● Work to be completed
Set the following entries down again exactly, line by line.

● Entries taken from a collection
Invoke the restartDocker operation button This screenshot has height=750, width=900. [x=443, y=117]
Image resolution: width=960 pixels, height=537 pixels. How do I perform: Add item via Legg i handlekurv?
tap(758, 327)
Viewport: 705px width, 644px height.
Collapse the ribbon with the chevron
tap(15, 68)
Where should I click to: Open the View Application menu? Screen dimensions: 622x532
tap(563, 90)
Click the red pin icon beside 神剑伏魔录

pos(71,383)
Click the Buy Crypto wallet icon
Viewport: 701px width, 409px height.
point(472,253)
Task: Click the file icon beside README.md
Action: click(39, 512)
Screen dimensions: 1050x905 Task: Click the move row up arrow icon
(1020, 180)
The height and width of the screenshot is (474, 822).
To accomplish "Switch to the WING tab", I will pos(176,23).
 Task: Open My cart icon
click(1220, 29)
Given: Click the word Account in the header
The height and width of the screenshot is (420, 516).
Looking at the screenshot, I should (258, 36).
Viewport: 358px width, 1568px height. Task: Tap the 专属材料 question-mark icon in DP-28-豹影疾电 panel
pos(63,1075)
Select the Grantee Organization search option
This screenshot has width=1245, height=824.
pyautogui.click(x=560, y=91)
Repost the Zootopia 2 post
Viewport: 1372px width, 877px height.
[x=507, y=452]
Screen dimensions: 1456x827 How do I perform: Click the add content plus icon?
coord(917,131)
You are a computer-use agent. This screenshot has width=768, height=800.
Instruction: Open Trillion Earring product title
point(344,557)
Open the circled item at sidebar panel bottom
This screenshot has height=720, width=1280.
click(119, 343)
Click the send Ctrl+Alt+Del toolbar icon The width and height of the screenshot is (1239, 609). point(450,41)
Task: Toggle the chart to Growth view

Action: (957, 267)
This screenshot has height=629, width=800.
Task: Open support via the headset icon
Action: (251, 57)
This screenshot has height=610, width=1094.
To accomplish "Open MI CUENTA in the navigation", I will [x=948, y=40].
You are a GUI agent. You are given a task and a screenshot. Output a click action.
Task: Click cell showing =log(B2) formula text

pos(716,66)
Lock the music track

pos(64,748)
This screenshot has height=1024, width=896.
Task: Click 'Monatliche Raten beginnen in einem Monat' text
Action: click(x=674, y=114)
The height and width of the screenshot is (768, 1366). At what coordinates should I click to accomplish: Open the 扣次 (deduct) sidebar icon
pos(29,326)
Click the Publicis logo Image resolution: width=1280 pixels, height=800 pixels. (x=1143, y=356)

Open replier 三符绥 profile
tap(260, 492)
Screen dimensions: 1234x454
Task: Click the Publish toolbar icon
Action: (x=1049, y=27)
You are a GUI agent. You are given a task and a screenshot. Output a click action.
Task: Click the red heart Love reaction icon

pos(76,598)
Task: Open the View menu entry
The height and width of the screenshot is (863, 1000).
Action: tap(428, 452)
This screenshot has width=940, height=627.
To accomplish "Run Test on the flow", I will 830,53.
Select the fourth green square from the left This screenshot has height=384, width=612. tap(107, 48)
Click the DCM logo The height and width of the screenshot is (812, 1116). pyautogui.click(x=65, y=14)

● Output for this exercise
Invoke the restartDocker operation button This screenshot has height=750, width=900. [x=443, y=117]
Image resolution: width=960 pixels, height=537 pixels. How do I perform: Add item via Legg i handlekurv?
tap(758, 327)
Viewport: 705px width, 644px height.
Collapse the ribbon with the chevron
tap(15, 68)
Where should I click to: Open the View Application menu? Screen dimensions: 622x532
tap(563, 90)
Click the red pin icon beside 神剑伏魔录

pos(71,383)
Click the Buy Crypto wallet icon
Viewport: 701px width, 409px height.
point(472,253)
Task: Click the file icon beside README.md
Action: click(39, 512)
Screen dimensions: 1050x905 Task: Click the move row up arrow icon
(1020, 180)
The height and width of the screenshot is (474, 822).
To accomplish "Switch to the WING tab", I will pos(176,23).
 Task: Open My cart icon
click(1220, 29)
Given: Click the word Account in the header
The height and width of the screenshot is (420, 516).
Looking at the screenshot, I should (258, 36).
Viewport: 358px width, 1568px height. Task: Tap the 专属材料 question-mark icon in DP-28-豹影疾电 panel
pos(63,1075)
Select the Grantee Organization search option
This screenshot has width=1245, height=824.
pyautogui.click(x=560, y=91)
Repost the Zootopia 2 post
Viewport: 1372px width, 877px height.
[x=507, y=452]
Screen dimensions: 1456x827 How do I perform: Click the add content plus icon?
coord(917,131)
You are a computer-use agent. This screenshot has width=768, height=800.
Instruction: Open Trillion Earring product title
point(344,557)
Open the circled item at sidebar panel bottom
This screenshot has height=720, width=1280.
click(119, 343)
Click the send Ctrl+Alt+Del toolbar icon The width and height of the screenshot is (1239, 609). point(450,41)
Task: Toggle the chart to Growth view

Action: (957, 267)
This screenshot has height=629, width=800.
Task: Open support via the headset icon
Action: (251, 57)
This screenshot has height=610, width=1094.
To accomplish "Open MI CUENTA in the navigation", I will [x=948, y=40].
You are a GUI agent. You are given a task and a screenshot. Output a click action.
Task: Click cell showing =log(B2) formula text

pos(716,66)
Lock the music track

pos(64,748)
This screenshot has height=1024, width=896.
Task: Click 'Monatliche Raten beginnen in einem Monat' text
Action: click(x=674, y=114)
The height and width of the screenshot is (768, 1366). At what coordinates should I click to accomplish: Open the 扣次 (deduct) sidebar icon
pos(29,326)
Click the Publicis logo Image resolution: width=1280 pixels, height=800 pixels. (x=1143, y=356)

Open replier 三符绥 profile
tap(260, 492)
Screen dimensions: 1234x454
Task: Click the Publish toolbar icon
Action: (x=1049, y=27)
You are a GUI agent. You are given a task and a screenshot. Output a click action.
Task: Click the red heart Love reaction icon

pos(76,598)
Task: Open the View menu entry
The height and width of the screenshot is (863, 1000).
Action: tap(428, 452)
This screenshot has width=940, height=627.
To accomplish "Run Test on the flow", I will 830,53.
Select the fourth green square from the left This screenshot has height=384, width=612. tap(107, 48)
Click the DCM logo The height and width of the screenshot is (812, 1116). pyautogui.click(x=65, y=14)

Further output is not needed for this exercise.